An 11-year old girl who faced deportation to her native St. Lucia has been allowed to remain in Canada with her mother as refugees to escape violent domestic abuse in their homeland, the Federal Court of Canada has ruled.

 

Judge James Russell was scathing in his remarks when he made his ruling by accusing the Government of St. Lucia of failing to protect women and children from cases of domestic violence, which he said is running rampant on the Caribbean island.

 

The mother and daughter arrived in Canada in December 2011 and the mother filed a refugee claim based on gender-related persecution in the form of physical, sexual and psychological violence perpetrated by her common law husband, who is the girl’s father.

 

The mother, whose name has been withheld since her daughter is a minor, was granted refugee status in August 2012 by an Immigration and Refugee Board (IRB) due to domestic violence she faced at the hands of her former husband.

 

Her daughter, then 10, was refused refugee status because she had a close relationship with her father and was never assaulted by him, the board ruled.

 

The negative IRB decision against the child was appealed to the Federal Court that last month granted her a new hearing by another board to be screened as a refugee.

 

Toronto lawyer Jayson Thomas, who represented the family, said both mother and daughter are pleased by the court’s decision and managed to escape St. Lucia with their lives.

 

“This is a good decision for any child who has a parent who has suffered domestic abuse,” Thomas told Share. “The mother in this case suffered horrendous abuse and some of it was witnessed by the child.”

 

He said the precedent-setting case will help other children who suffered or witnessed similar abuse.

 

The court found the mother to be a credible witness who had called police in St. Lucia unsuccessfully for help during a number of assaults.

 

“The police failed to intervene despite many requests for help,” the decision said, adding the IRB determined the child was not a refugee or a person in need of protection, as she had not personally been subjected to violence or threats by her father.

 

Thomas argued that the child is a “minor female from St. Lucia and daughter of an abusive male that placed her at risk of gender-related persecution if she returned to the island.”

 

Russell wrote there is inadequate state protection for victims of domestic violence in St. Lucia and the board failed to consider whether the child would face such a risk if returned.

 

He said if the child was returned to St. Lucia she may have to witness further violence by her father and there is little chance he would let her return to Canada on her own.

 

“I don’t have anyone that I could send my daughter back to in St. Lucia right now,” the mother told immigration officials at a recent hearing.

 

“This raises the frightening prospect that the Applicant (the child) would have to live with her father, who has a demonstrated propensity for extreme domestic violence,” the judge said, adding the mother may have to return to St.

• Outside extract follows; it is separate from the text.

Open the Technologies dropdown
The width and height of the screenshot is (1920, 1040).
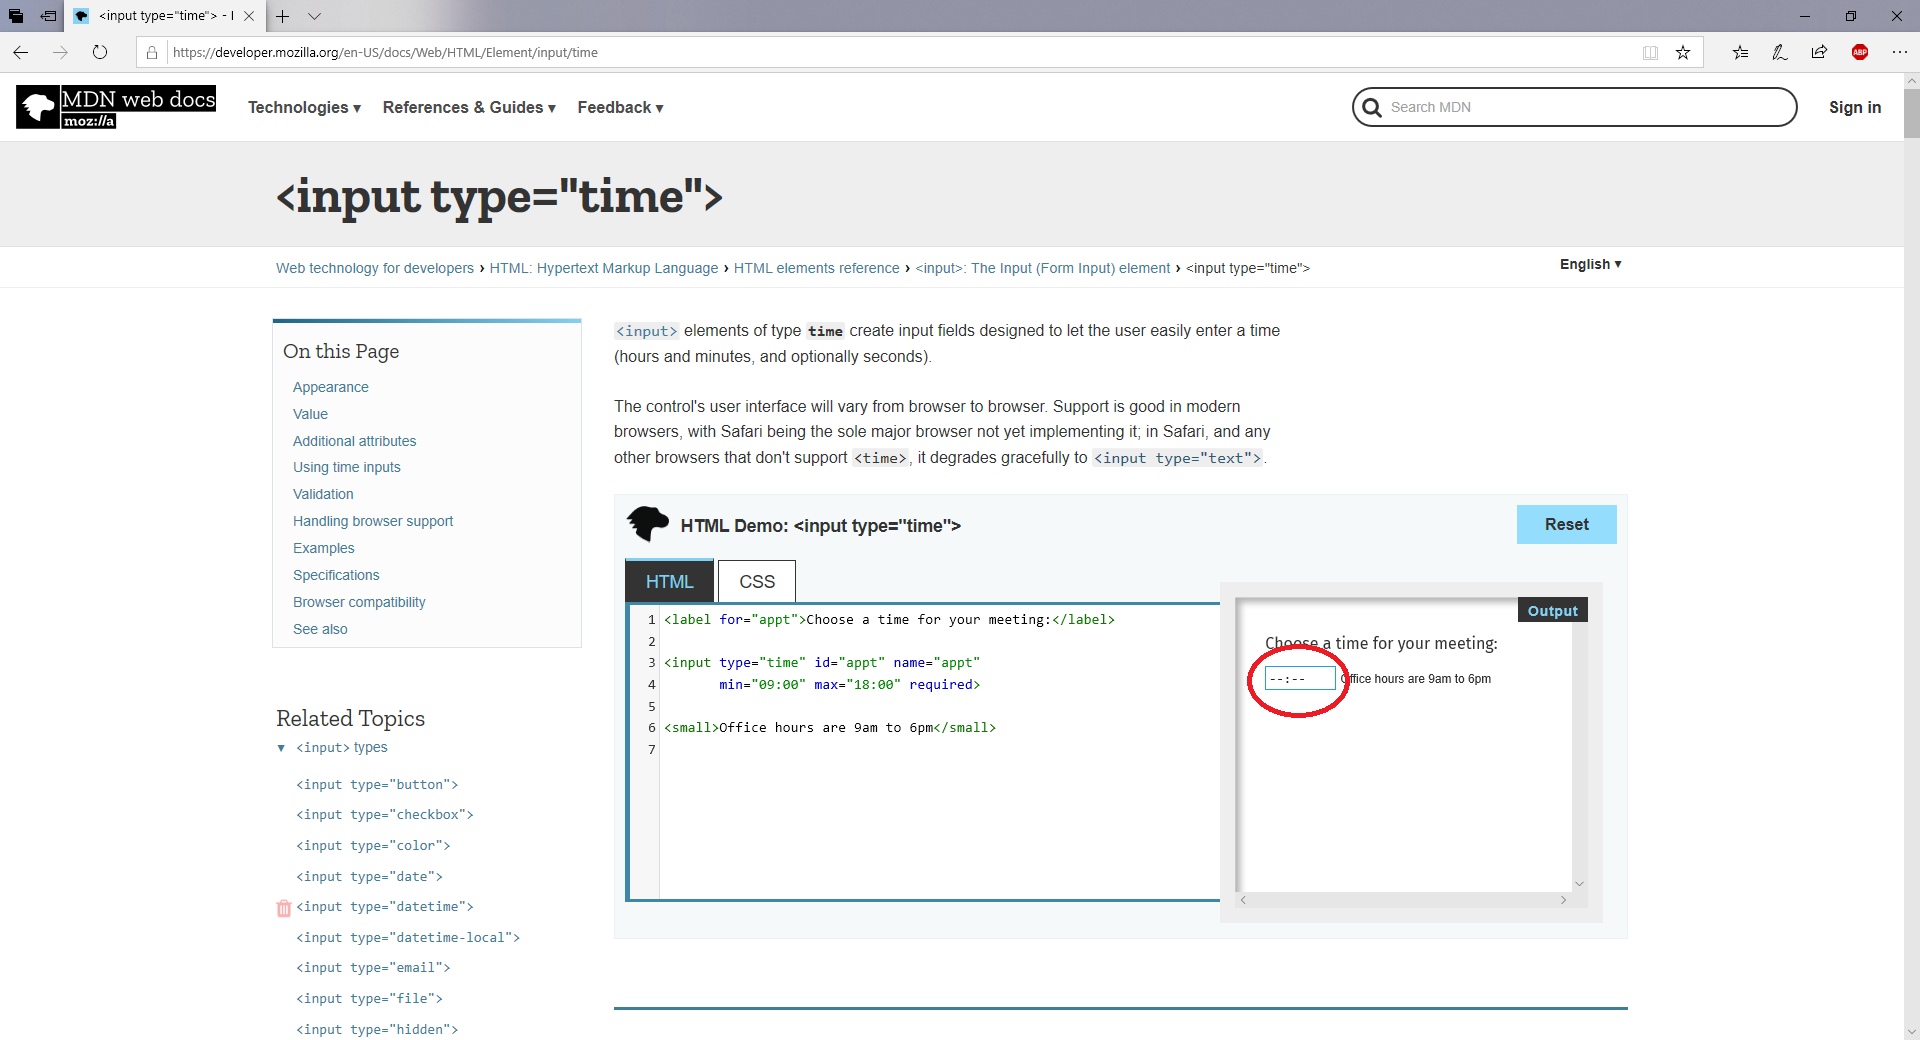coord(304,107)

Lucia with the child even though she faces risks there.

 

“The personal risks to the Applicant (the child) of further exposure to her father are, in my view, terrifying,” Russell wrote. “The Applicant has already been the victim of severe abuse at the hands of her father because she has been forced to witness the severe and degrading violence imposed upon her mother.”

 

A new child-friendly hearing for the child could start as early as next month, officials said.

 

Once they are accepted as refugees, the family can apply for permanent residency and eventually Canadian citizenship.